Creating the future is a great form of intelligence and in this century, Issadeen said Steve Jobs was the number one choice. He revolutionised six industries that directly influenced our lives which include the PC, digital movies, music, phone, tablet computing and digital publishing. He suffered from ‘Distorted Reality’ which meant he never saw the world they way we see it and thus was able to create and innovate.
In Sri Lanka too we have our examples, the likes of late Upali Wijeywardena and WSO2 CEO Sanjiva Weerawarna. They are tough CEOs to work with but if you can survive with them then you will inherit and acquire a completely new way of thinking for the rest of your life.
Continuing on the intelligence of creating the future he described that Sri Lanka too has a few projects implemented and others in the pipeline; examples of which are the fish farming project in the deep blue oceans of Trincomalee, solar powered three wheelers and a 5 MW power plants using energy from sea waves.
Another project that must be considered urgently is the converting of over two billion tons of garbage piled up at Meetotamulla into energy. Each ton of Garbage generates 750 kilowatts of electricity and most importantly we can relieve the suffering masses that live around the area from lung and skin diseases. Sadly we have Sri Lankans working as Project Managers in Singapore on garbage to energy projects.
The intelligence of knowledge management and its transfer was also emphasised with an example of Delloite CEO Barry Salzburg who in 2007 when USA was suffering a depression decided to invest $ 375 million on a training centre exclusively for Delloite employees in Texas. Today Delloite has become the global leader among the top 5 accounting firms and the number one reason attributed to its success is what is now called the Delloitte University.

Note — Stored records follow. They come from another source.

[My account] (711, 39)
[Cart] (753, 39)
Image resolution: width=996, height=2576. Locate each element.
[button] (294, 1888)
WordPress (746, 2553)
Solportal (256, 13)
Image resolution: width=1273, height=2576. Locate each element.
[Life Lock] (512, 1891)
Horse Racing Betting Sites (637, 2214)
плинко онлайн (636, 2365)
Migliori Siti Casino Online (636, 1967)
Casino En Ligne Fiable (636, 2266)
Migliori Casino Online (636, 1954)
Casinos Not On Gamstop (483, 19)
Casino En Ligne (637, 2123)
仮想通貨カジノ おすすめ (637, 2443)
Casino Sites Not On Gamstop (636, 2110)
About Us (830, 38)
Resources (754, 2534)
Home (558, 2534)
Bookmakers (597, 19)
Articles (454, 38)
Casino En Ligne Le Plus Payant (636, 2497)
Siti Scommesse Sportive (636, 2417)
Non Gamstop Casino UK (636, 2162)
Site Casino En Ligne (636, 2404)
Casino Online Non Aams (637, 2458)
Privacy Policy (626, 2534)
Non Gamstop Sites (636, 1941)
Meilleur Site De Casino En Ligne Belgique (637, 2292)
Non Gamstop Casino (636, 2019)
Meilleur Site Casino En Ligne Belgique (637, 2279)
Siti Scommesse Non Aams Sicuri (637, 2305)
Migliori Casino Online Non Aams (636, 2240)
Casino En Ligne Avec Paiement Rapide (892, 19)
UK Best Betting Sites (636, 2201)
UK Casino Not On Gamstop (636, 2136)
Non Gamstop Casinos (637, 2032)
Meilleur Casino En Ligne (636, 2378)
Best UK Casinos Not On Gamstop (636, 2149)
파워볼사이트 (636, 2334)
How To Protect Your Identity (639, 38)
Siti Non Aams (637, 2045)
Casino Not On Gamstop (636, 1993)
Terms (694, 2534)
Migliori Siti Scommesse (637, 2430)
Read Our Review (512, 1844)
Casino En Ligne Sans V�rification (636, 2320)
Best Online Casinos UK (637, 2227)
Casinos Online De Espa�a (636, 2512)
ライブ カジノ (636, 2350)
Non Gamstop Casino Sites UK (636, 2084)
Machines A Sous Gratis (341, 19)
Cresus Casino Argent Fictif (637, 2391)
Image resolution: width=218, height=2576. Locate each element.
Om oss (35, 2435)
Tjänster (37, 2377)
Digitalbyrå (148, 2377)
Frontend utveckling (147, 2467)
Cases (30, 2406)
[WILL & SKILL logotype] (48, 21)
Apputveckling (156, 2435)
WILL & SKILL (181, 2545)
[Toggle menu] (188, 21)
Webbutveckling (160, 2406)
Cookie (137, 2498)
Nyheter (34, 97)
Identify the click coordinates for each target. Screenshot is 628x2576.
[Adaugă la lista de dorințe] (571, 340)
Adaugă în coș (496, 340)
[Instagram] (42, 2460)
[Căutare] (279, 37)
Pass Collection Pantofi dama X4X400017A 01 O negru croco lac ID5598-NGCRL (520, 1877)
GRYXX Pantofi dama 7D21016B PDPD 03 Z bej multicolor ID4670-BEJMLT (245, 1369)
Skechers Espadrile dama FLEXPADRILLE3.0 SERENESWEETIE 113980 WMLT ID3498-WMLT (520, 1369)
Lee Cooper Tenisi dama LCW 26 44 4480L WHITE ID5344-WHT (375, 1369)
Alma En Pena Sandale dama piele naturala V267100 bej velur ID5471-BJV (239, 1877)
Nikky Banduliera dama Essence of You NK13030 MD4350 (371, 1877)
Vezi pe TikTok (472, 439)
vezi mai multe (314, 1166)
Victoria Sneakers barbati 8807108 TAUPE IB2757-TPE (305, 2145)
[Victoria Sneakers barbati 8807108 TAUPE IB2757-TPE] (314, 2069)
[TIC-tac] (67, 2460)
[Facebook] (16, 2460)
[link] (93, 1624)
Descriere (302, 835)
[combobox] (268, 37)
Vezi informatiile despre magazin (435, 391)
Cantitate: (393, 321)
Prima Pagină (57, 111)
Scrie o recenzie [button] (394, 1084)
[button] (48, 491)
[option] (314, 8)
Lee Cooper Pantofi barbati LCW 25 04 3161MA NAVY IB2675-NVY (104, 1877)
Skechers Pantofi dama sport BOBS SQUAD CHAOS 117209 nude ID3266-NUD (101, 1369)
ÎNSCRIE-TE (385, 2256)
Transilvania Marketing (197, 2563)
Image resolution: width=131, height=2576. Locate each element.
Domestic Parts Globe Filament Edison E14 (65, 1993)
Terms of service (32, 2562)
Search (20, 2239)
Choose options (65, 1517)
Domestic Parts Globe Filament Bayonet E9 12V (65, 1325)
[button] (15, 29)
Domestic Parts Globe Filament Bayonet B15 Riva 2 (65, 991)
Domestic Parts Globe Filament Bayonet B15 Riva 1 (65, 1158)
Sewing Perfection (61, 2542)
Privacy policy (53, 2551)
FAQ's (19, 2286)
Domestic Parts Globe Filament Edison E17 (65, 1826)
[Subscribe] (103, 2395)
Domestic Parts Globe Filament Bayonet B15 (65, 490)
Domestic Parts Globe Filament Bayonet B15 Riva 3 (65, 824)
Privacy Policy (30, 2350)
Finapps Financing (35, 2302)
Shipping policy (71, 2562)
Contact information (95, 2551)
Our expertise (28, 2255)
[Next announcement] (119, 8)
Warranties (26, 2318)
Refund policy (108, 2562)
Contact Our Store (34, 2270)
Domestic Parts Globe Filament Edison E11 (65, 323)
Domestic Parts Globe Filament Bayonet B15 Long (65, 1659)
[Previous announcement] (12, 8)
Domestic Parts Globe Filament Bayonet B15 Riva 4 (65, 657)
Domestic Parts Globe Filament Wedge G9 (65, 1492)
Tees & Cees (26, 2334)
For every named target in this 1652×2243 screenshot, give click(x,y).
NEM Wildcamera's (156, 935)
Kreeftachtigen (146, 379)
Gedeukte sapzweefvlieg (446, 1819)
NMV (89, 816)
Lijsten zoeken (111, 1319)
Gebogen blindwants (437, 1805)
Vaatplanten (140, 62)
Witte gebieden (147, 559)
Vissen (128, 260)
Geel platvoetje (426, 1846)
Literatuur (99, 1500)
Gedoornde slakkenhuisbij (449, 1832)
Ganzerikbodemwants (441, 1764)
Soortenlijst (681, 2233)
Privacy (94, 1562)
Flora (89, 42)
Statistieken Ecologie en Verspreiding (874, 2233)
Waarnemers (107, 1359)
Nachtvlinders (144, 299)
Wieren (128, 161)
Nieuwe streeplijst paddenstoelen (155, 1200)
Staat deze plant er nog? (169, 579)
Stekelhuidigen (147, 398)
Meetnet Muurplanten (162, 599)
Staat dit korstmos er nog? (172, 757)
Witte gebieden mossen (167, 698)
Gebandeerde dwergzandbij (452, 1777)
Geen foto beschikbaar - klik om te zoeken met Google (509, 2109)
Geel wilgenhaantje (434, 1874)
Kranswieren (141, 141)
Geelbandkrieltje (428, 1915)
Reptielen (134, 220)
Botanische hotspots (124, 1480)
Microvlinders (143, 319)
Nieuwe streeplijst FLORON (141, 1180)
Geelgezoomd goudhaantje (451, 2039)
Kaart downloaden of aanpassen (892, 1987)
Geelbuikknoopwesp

Thereafter Issadeen changed from the intelligence of growth to its sustainability. When success comes, so does affluence and thus comes arrogance and if not understood and brought under control then all is lost. Great personalities such as Mahatma Gandhi and Nelson Mandela underwent humiliating experience before they tasted success.
Mahatma Gandhi was educated in Law in UK and was from a wealthy family. Travelling in the first class carriage in a train from Durban to Pretoria (South Africa) to defend his client, Mahatma Gandhi was asked rudely to get off the train by the railway authorities. When refused he was thrown out at the next station bag and baggage but not his overcoat and suffered not only the humiliation but the cold night as well. This made him fight for justice and the rights of fellow human beings.
Nelson Mandela was from a Royal Family and was imprisoned for 27 years which included years in solitary confinement. Issadeen visited Robben Island in Cape Town where Mandela was imprisoned for 18 years and saw the actual conditions and listened to the sadistic acts and atrocities committed upon Mandela and his loyal supporters. The great thing in Mandela was he adopted a forgiving stance rather than anger and bitterness. This was the only reason he maintained his sanity. The lessons he learnt in prison made him one of the greatest leaders this century has witnessed.
Unfortunately Issadeen didn’t have any examples of a successful person gaining humbleness or humility through such experiences but mentioned our politicians are good examples who can never learn a lesson from a humiliating experience.
Intelligent decision making skills are also vital tools all team leaders must possess. Intelligent decision making comes mainly from consulting all those who have knowledge on the subject and even external input is advisable depending on the magnitude of the problem. However the most important thing is the person who has to deliver the project or create shareholder value must make the final decision and must override majority opinion. Leadership cannot be responsible for results if it has to concede to majority opinions.
Winding up he said ‘patience over matters which we cannot comprehend is also a great form of intelligence’.
He then reflected on the sad times of the Tsunami when people committed suicide unable to bear the loss of their beloved ones and property. Subsequently Issadeen was involved in a housing project in Hambantota in a village called Tsunamigama where he heard the repeated words of the Golden Tsunami. People who lived in shacks and had no income prior to the Tsunami were given both houses built with brick and tiles and had toilets plus livelihood for their existence.
Issadeen commended the TMC for enabling great networking opportunities with members of similar professional status. He added that in US, they had organisations like TMC but focused industry wise and they conducted monthly breakfast briefs with exchange of business cards and creating relationships that had business opportunities.
He was grateful to the TMC for inviting and enabling him to share his thoughts and experiences with its members who he hoped would benefit from his presentation that was customised to their needs.